▶ The problem:
Nothing but a number should be returned: the count of lines in the records that contain "tweet".

-*-*-

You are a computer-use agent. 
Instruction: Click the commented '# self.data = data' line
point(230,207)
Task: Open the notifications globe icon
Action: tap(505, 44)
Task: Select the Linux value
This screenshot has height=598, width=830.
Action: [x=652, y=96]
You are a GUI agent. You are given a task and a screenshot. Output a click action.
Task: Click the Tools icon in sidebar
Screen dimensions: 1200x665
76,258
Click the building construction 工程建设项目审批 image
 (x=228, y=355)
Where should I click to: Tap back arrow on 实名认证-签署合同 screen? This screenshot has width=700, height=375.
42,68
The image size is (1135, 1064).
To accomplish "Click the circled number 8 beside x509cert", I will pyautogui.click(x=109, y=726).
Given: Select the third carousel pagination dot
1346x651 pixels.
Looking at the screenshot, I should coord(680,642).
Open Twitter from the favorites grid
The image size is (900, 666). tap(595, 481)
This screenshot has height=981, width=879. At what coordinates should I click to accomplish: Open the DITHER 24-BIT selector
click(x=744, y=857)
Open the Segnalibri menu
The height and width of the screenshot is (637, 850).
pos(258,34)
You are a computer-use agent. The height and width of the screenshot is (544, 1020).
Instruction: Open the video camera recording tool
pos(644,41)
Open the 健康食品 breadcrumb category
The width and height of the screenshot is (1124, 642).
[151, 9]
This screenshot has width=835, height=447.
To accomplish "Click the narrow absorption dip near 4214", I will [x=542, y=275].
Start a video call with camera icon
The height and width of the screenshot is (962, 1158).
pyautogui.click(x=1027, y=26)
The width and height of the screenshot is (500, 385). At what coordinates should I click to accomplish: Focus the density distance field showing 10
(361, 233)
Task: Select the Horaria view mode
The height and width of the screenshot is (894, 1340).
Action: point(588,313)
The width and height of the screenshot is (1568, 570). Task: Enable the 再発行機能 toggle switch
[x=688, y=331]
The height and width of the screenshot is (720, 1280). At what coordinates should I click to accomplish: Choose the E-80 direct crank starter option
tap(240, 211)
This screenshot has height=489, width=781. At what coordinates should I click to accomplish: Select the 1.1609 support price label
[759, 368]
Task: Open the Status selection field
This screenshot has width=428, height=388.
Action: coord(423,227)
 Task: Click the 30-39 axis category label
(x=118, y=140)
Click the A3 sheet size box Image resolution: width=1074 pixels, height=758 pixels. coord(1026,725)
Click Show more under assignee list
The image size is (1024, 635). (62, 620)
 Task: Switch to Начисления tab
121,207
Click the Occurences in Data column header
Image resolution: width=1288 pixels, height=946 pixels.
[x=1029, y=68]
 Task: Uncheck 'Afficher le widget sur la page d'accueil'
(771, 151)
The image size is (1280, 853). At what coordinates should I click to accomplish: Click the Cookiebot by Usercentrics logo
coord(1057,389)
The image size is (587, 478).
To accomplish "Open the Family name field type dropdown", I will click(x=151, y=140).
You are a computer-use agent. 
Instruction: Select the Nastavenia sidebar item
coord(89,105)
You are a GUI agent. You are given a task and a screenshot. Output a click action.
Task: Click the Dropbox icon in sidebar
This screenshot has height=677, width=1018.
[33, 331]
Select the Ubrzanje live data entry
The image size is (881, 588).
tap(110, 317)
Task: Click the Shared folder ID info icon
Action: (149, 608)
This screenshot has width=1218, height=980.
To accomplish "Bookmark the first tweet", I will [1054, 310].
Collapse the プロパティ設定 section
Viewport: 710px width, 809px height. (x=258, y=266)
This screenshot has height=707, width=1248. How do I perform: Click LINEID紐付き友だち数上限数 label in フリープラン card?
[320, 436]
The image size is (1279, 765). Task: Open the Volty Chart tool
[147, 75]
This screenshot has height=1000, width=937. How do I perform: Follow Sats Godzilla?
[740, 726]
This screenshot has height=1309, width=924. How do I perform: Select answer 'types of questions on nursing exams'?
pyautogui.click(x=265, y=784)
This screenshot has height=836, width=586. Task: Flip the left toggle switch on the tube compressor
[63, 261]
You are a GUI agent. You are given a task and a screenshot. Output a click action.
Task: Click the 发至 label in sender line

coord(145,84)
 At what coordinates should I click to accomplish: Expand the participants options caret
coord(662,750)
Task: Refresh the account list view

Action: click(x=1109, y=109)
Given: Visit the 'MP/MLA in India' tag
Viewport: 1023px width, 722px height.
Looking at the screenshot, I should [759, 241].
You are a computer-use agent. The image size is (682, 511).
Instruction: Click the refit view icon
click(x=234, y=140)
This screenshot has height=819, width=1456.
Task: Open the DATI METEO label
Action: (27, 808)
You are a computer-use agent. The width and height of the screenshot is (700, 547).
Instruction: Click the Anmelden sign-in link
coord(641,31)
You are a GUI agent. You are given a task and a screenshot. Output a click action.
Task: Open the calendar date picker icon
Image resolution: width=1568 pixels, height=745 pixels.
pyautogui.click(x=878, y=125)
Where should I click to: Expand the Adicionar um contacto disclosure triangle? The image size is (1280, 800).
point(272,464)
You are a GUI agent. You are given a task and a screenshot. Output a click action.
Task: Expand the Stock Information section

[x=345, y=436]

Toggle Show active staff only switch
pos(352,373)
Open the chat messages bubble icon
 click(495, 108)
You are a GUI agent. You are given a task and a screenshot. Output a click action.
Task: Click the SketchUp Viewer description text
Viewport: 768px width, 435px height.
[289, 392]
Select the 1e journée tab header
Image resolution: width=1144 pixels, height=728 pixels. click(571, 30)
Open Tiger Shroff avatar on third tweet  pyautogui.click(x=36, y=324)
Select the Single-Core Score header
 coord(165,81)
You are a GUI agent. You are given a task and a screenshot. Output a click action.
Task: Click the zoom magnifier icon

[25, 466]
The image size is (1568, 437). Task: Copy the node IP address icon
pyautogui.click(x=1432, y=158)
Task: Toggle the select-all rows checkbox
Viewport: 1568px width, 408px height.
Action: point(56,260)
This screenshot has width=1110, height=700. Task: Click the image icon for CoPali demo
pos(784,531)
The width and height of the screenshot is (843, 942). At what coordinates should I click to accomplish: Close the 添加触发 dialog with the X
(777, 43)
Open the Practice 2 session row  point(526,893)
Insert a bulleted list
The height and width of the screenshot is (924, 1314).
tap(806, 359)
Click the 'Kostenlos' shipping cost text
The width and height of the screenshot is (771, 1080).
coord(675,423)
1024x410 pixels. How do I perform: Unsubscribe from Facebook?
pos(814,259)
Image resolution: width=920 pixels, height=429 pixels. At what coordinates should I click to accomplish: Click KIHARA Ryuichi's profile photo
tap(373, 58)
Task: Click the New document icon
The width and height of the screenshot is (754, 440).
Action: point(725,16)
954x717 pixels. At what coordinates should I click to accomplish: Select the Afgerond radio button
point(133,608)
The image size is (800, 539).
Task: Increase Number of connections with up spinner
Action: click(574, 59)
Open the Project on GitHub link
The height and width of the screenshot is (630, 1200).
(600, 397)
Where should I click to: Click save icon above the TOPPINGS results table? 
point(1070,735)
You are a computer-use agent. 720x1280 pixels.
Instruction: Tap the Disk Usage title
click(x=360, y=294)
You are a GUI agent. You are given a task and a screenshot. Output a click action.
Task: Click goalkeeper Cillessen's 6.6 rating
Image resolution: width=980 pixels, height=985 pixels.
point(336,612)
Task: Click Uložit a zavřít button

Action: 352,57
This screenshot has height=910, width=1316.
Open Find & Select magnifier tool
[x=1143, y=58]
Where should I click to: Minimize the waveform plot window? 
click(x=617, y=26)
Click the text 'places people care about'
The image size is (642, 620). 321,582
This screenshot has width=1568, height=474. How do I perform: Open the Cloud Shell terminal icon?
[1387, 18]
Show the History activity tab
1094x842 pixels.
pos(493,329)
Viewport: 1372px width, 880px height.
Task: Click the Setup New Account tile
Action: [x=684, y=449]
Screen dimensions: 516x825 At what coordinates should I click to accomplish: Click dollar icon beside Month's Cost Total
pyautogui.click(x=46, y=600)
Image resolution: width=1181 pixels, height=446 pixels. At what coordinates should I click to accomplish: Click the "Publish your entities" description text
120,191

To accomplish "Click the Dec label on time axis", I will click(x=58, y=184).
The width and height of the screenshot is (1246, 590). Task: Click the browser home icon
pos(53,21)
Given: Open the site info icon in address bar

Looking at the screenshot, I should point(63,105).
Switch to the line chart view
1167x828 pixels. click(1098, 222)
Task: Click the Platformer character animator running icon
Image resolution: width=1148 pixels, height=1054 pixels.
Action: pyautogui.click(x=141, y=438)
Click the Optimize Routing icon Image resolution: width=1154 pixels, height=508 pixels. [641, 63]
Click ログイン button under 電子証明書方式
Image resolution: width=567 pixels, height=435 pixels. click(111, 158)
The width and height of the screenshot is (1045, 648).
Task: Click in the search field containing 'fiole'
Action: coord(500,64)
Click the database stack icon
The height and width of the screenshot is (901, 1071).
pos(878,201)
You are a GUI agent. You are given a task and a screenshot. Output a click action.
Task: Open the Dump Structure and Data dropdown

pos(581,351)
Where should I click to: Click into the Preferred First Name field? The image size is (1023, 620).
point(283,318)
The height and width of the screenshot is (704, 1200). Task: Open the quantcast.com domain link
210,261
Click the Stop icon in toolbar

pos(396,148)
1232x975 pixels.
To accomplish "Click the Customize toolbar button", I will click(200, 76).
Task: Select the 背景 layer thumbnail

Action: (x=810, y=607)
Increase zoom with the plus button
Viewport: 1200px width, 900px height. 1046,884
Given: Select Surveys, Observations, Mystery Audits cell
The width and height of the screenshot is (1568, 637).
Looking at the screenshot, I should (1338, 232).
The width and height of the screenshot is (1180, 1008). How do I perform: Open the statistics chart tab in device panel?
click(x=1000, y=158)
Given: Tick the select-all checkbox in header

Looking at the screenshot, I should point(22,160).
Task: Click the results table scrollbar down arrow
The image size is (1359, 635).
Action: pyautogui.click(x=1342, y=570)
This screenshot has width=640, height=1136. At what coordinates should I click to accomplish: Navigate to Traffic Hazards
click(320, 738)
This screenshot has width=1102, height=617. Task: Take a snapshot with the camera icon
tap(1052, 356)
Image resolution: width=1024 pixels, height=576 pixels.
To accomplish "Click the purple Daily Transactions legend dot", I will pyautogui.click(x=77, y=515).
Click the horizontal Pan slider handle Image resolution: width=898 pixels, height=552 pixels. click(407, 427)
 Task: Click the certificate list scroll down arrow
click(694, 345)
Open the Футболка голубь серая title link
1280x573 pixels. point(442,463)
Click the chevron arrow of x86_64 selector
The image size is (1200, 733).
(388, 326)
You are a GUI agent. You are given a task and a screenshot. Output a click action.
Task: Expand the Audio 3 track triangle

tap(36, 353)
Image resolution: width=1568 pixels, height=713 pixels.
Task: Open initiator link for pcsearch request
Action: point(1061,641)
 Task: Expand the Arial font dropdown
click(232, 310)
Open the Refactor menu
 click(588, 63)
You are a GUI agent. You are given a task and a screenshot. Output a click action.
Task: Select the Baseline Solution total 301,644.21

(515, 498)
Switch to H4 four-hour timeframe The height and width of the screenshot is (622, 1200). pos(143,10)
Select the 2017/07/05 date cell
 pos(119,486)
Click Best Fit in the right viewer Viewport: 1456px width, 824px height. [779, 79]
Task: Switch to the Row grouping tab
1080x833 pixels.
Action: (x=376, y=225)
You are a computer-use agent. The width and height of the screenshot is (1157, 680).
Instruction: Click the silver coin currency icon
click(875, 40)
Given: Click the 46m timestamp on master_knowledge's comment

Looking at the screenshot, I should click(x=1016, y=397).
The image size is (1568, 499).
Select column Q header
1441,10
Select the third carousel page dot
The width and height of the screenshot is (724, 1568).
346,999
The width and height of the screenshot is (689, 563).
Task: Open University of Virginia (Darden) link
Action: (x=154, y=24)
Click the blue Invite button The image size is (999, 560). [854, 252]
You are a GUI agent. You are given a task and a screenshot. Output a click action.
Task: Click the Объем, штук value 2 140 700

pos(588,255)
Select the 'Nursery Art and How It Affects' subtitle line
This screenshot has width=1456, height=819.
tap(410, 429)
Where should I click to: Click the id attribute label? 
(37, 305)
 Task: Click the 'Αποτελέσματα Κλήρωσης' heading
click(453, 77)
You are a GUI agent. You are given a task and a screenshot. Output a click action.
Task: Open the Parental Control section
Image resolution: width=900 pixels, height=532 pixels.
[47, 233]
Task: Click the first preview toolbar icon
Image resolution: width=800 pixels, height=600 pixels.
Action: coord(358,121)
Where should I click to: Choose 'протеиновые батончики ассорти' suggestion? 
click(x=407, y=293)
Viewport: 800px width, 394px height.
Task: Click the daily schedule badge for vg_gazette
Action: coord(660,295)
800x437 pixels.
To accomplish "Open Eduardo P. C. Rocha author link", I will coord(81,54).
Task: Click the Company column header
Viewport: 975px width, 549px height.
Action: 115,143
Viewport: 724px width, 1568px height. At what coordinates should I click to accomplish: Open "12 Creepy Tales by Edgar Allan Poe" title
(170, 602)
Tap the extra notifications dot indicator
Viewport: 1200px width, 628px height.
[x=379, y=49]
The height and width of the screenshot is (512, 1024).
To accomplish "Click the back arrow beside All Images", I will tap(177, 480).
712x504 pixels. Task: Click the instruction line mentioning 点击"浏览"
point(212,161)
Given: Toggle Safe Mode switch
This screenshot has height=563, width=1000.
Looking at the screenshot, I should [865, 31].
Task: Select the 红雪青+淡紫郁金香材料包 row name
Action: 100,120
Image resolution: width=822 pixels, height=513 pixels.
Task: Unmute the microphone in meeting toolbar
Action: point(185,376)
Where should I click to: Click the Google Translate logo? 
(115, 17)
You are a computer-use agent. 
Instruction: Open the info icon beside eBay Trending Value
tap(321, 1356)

-*-*-

▶ Final answer:
2